• [What to do]
Starting at the line that contains "Click the pencil edit icon", write out every line to the end of the records below exactly, and leave out the pictures.

Pixel coordinate grounding data

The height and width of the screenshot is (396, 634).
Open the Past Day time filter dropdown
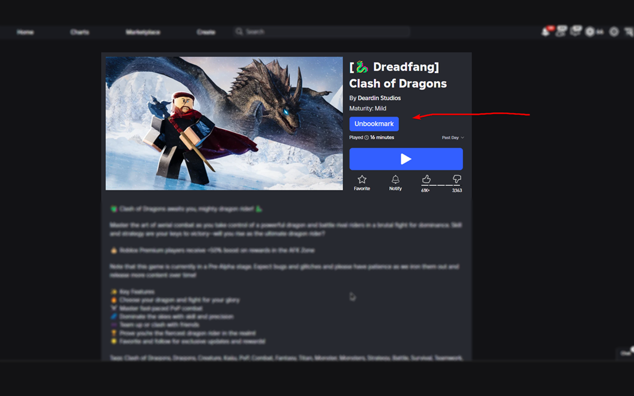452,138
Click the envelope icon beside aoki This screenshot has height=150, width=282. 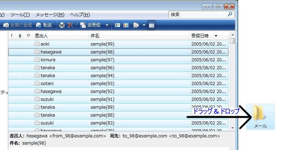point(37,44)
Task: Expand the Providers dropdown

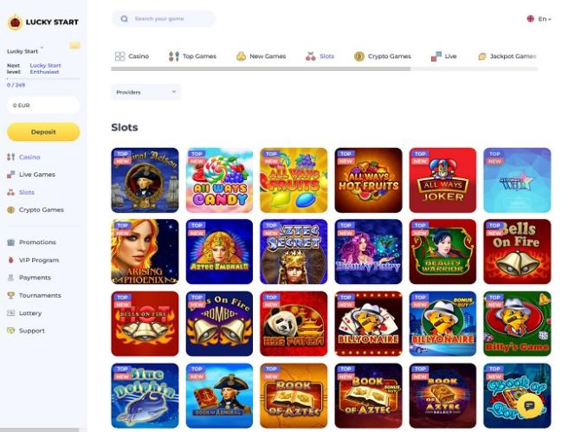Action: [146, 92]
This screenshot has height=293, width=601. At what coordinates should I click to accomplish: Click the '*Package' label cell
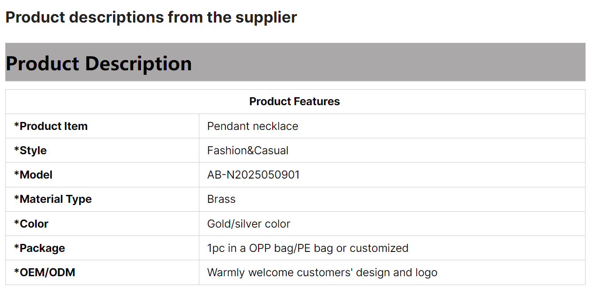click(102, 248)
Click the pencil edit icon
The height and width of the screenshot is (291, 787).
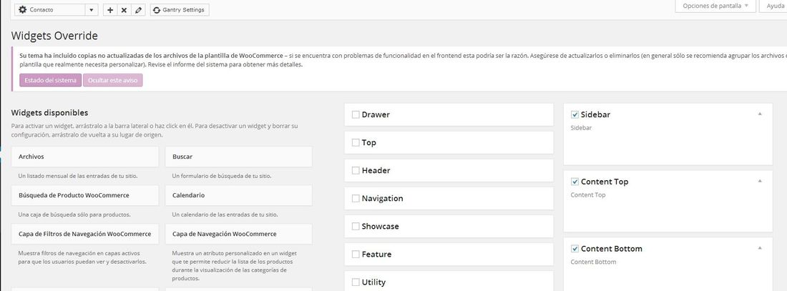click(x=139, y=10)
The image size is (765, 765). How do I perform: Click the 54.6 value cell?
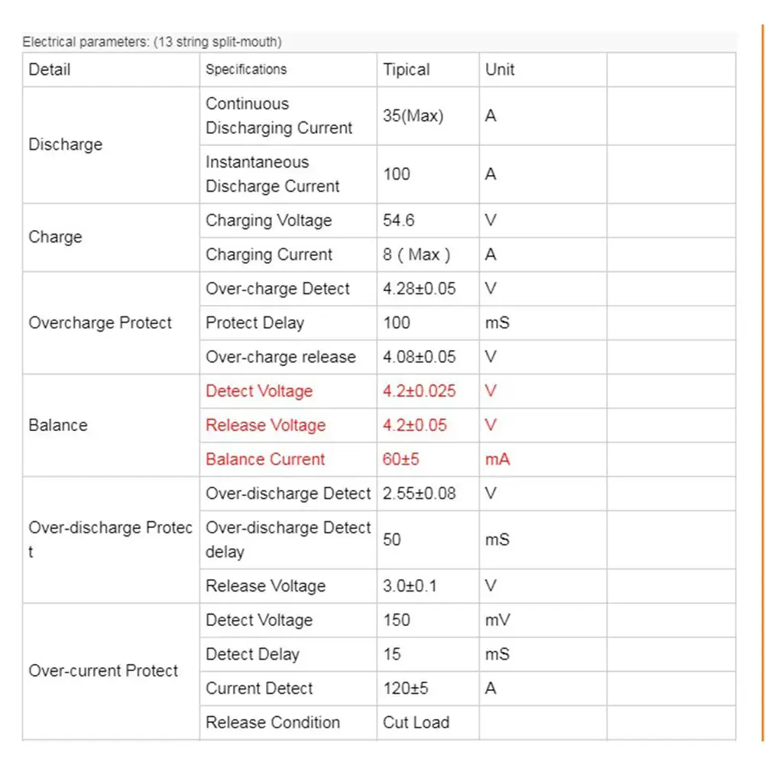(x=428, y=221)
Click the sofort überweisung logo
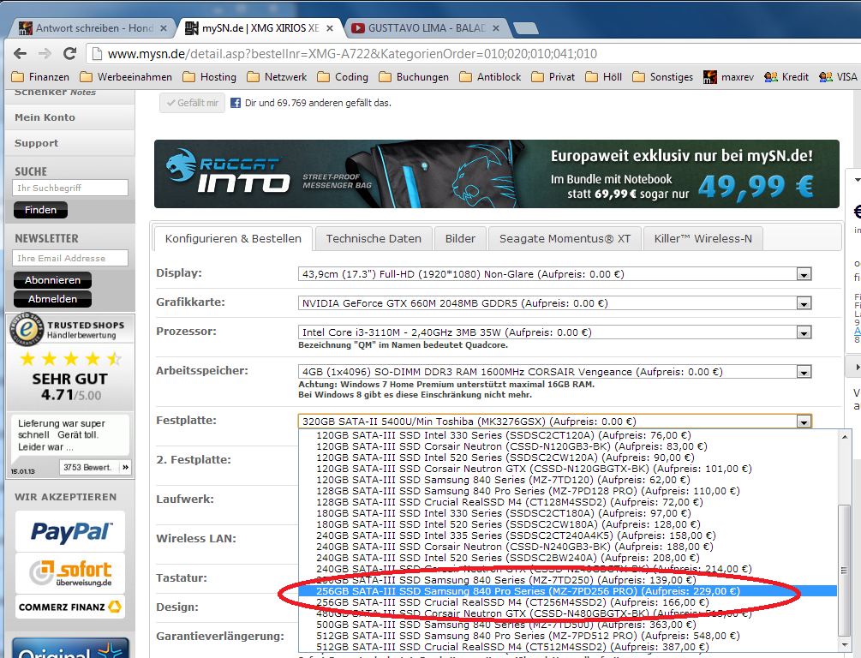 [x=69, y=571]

• [Solved exercise]
Click the pencil edit icon
The height and width of the screenshot is (291, 787).
click(x=139, y=10)
The image size is (765, 765). How do I perform: Click the 54.6 value cell?
(x=428, y=221)
Click the sofort überweisung logo
 [x=69, y=571]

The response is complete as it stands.